Combining probability and nonprobability samples to estimate linear model coefficients
Conference
Regional Statistics Conference 2026
Format: CPS Abstract - Malta 2026
Keywords: bayesian approach, calibration, composite estimator, nonprobability sample, pseudo-weight
Session: CPS 31 Data Integration
Thursday 4 June 11 a.m. - noon (Europe/Malta)
Abstract
Authors: Char Hilgers and Sabine Zinn
Nonprobability sampling is increasingly preferred for surveys due to much lower costs and ease of implementation, compared to large probability samples. However, probability samples remain important because they generally provide more accurate estimates than nonprobability samples and provide benchmark information for nonprobability surveys. In recent years, response rates to probability surveys have been declining, making the large sample sizes for robust estimation increasingly costly to obtain. There is a growing body of research on the integration of probability and nonprobability samples to enjoy the strengths of both.

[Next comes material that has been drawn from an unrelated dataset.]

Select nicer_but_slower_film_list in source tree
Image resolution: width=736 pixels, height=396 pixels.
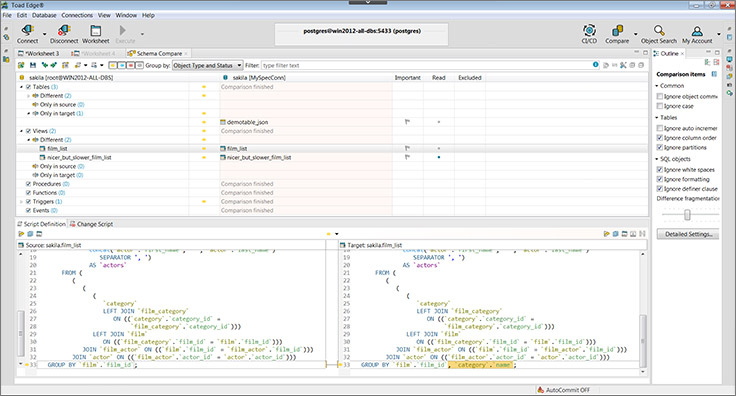tap(79, 158)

Several methods for combining probability and nonprobability samples have been developed. Blended calibration combines an unweighted nonprobability sample with a probability sample weighted by population values, then calibrates according to variables derived from the probability sample only.[1,2] A composite estimator from a linear combination of probability and non-probability samples with a bias function was found to reduce mean squared error compared to probability samples alone.[3] Pseudo-weighting calculates a pseudo-inclusion probability for nonprobability sample participants, making use of variables collected in both samples, then analyses samples jointly.[4] Lastly, the use of a larger nonprobability sample as an informative prior to estimate linear model coefficients on a smaller probability sample showed a reduction in variances and mean squared errors.[5]
We present a comprehensive comparison and assessment of the above methods for combining probability and nonprobability samples, to evaluate their efficacy in estimation of parameter values and reduction of variance in linear model coefficients, compared to the probability sample alone.
Specifically, we compare the informative prior, blended calibration, composite estimator, and pseudo-weighting approaches with an application to a real-data probability and nonprobability sample measuring beliefs in conspiracy myths in Germany. We compare maximum likelihood estimates of regression coefficients and 95 percent confidence intervals for each method, with outcome variables on conspiracy beliefs and covariates covering demographic, education, and employment information collected in both samples.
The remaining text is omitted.